The L.A. Times reports on a new animation studio plunking down in the city of the Angels:
Japanese artist Takashi Murakami, whose giant Buddha, bug-eyed monsters and magical mushrooms packed in huge crowds last year at the Museum of Contemporary Art, is putting down roots in Los Angeles. A multifaceted artist who embraces painting and sculpture, film and mass-produced goods as part of a single enterprise, he is planning to open an animation studio here next summer ...
The company has leased a building on North Highland Avenue, to be adapted to the studio's needs. With 6,220 square feet of space on the first floor and 2,760 square feet on the second level, the facility is expected to accommodate about 30 employees, said Daniel Rappaport of Management 360, Kaikai Kiki's talent management firm in Los Angeles.
The studio's first project will be a feature-length animated film based on "Planting the Seeds," the shorts that premiered at Murakami's mid-career retrospective at MOCA ...

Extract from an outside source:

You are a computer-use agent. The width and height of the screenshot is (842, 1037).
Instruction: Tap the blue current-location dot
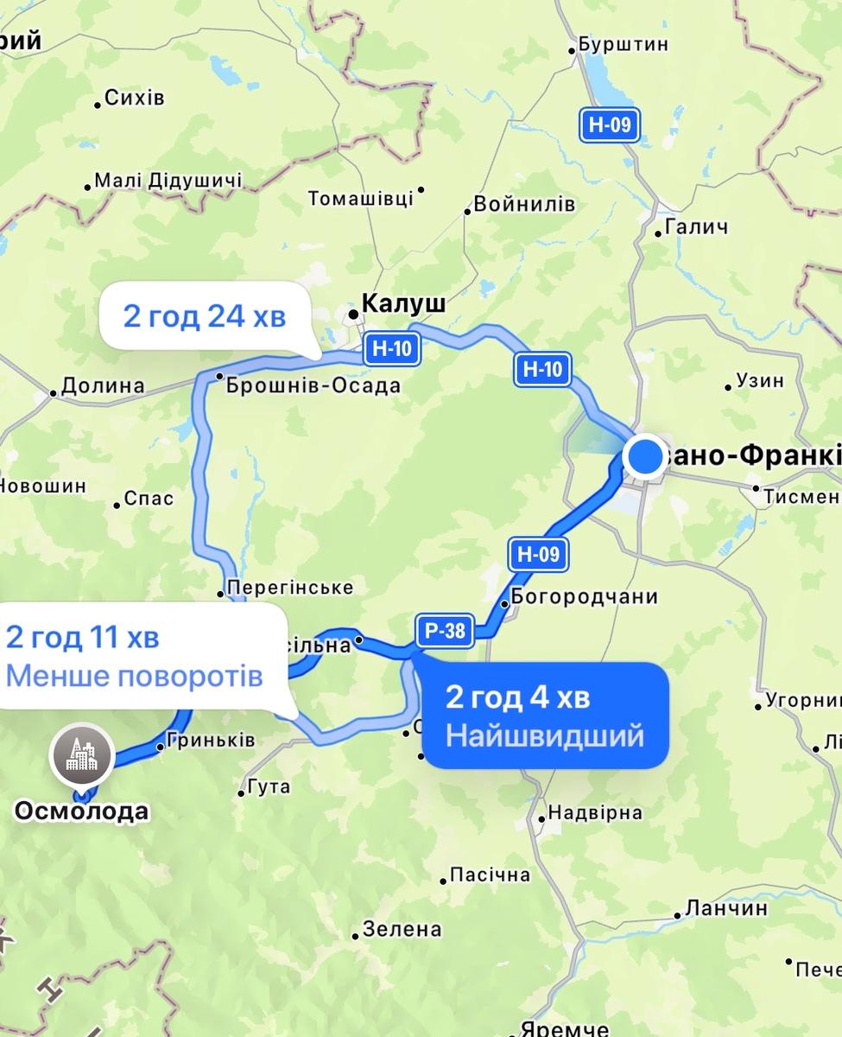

Interesting, is it not, that with all the talk of outsourcing and downsizing (and yes, that stuff does go on), other animation companies relocate here from overseas.
Why? Because we have a talent base that is second to none, and foreign producers want to tap into it. (Nobody is coming here for the low labor costs and rock-bottom costs of living.)
TAG's task, as always, is to get Murakami signed to an agreement, so if you end up working there on Highland in the near future, do take action and let us know. The future you protect will be your own.